CCA 和 Harmony在整合pbmc3k和pbmc5k的效果比较
挖掘到了一个段子手学徒,总是给我惊喜。把枯燥无味的知识点讲解的让人捧腹大笑!
单细胞的多组对照设计(例如正常组与给药组)可以为细胞类型水平比较提供以往Bulk RNA-seq分析所不能达到的精度。对此一般有两种进阶分析思路:
(1)DE(Differential expression)--两组样本的同一细胞类型的基因表达差异分析; (2)DA(Differential abundance)--两组样本的同一细胞类型的丰度差异分析
参考:教程第14章 http://bioconductor.org/books/release/OSCA/overview.html
这样的多分组样品往往是需要整合, 目前比较流行的是seurat包自带的CCA 和 Harmony两个方法, 所以安排学徒在整合pbmc3k和pbmc5k的效果比较。
前情提要
“随着分析流程的逐渐完善,上游分析的套路也愈发的固定,各方用户表示用的安心,回车键按的放心!”
以上是学徒办公室前线发来的报到!
但是根据曾老师的指导,情况在这时发生了新的变化:
“尊重不同数据的实际情况,选择合适的、能解决实际问题的整合算法!”
以下是详细报道:
最近的单细胞数据练习中,多次出现CCA拉胯的现象,比如在数据集 GSE149165 的分析练习中,出现了一个奇怪的分叉,分组差异这么明显吗?这合理吗?

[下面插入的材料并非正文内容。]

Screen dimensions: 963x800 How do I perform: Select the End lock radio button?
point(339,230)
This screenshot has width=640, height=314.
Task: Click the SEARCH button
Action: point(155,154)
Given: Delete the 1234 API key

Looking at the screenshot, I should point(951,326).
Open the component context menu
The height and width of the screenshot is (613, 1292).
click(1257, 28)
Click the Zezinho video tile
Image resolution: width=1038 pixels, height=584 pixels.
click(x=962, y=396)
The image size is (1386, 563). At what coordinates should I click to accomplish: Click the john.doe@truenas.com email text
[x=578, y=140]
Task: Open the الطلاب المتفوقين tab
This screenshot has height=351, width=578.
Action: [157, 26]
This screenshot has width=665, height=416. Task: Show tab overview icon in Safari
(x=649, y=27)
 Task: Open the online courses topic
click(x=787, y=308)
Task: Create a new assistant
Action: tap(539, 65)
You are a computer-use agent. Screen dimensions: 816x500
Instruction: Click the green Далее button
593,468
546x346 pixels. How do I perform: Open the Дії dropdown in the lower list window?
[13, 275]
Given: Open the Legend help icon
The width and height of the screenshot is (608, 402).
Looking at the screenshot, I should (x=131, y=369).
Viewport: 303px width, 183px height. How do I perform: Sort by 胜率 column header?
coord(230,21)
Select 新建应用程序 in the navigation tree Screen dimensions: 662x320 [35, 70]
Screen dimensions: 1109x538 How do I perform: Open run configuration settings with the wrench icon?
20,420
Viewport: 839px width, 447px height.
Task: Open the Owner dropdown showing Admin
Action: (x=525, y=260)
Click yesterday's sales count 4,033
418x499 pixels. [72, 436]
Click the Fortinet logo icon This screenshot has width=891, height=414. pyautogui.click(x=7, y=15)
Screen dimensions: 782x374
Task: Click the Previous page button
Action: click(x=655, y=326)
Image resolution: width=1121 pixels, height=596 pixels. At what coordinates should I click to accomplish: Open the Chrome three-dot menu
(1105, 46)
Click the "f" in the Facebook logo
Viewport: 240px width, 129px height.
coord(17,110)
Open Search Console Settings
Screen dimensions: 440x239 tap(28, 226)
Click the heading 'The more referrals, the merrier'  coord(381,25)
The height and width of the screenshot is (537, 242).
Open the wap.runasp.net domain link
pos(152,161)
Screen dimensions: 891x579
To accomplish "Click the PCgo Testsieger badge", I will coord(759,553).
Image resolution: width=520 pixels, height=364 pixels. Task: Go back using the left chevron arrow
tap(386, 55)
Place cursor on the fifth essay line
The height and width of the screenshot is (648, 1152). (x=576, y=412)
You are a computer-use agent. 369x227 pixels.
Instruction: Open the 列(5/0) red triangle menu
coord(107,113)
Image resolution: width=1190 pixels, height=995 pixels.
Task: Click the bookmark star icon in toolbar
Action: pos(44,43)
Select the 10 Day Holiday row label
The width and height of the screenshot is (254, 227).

然后经过对原文的深入理解,找到了问题的关键,文章明确说到了Harmony,并且参照原文的分析结果,组间差异没有这么明显,然后又重新做了一下,这个分叉就没了,这样的差异在分群的时候都没有被单独分为一个亚群,对后续的注释以及深入理解分析结果的影响不会超过细胞类型之间的差异,勉强属于可接受范围,但是新的风暴已经来临—— GSE162115
这个是已经注释的结果,可以看到 CAF 亚群的数量在 G1/G2 之间的差异十分明显,不同于前一个数据集明确要求使用Harmony整合方式,该数据集的文章并没有明确,而且由于该文章对于一些模糊分群的骚操作(删除Mark-genes不显著的分群),所以也无法对照原文结果来确定这个差异到底是组间差异,还是整合算法不合适。
CCA和Harmony之间的差异到底相差多少?
两者之间的差距是否会影响分析结果?
黑猫白猫
为了减少文献中来自预先实验设计造成的批次影响,这个测试我们选择10X官方提供的,PBMC的3k和5k单细胞数据,其相关的分析教程和结果在互联网中随手可得,话不多说,这就开始:
1、众生平等的过滤
过滤环节基本就是千年王八的屁股——老规定了,回车键敲起来!
#########################################################################################
####################### 文件读取 #####################################################
# 这个 input 文件夹存放了 pbmc3k和pbmc5k 两个文件夹,各种里面都是10x的3个文件哦
samples=list.files('input/')
samples
sceList = lapply(samples,function(pro){
#pro=samples[1]
folder=file.path('input/',pro)
print(pro)
print(folder)
print(list.files(folder))
sce=CreateSeuratObject(counts = Read10X(folder),
project = pro )
return(sce)
})
names(sceList)
names(sceList) = samples
sceList
sce <- merge(sceList[[1]], y= sceList[ -1 ] ,
add.cell.ids=samples)
sce.all <- sce
########################################################################################
####################### 数据质控 ####################################################
dir.create("./1-QC")
setwd("./1-QC")
#计算线粒体基因比例v
mito_genes=rownames(sce.all)[grep("^MT-", rownames(sce.all))]
mito_genes #13个线粒体基因
sce.all=PercentageFeatureSet(sce.all, "^MT-", col.name = "percent_mito")
#计算核糖体基因比例
ribo_genes=rownames(sce.all)[grep("^Rp[sl]", rownames(sce.all),ignore.case = T)]
ribo_genes
sce.all=PercentageFeatureSet(sce.all, "^RP[SL]", col.name = "percent_ribo")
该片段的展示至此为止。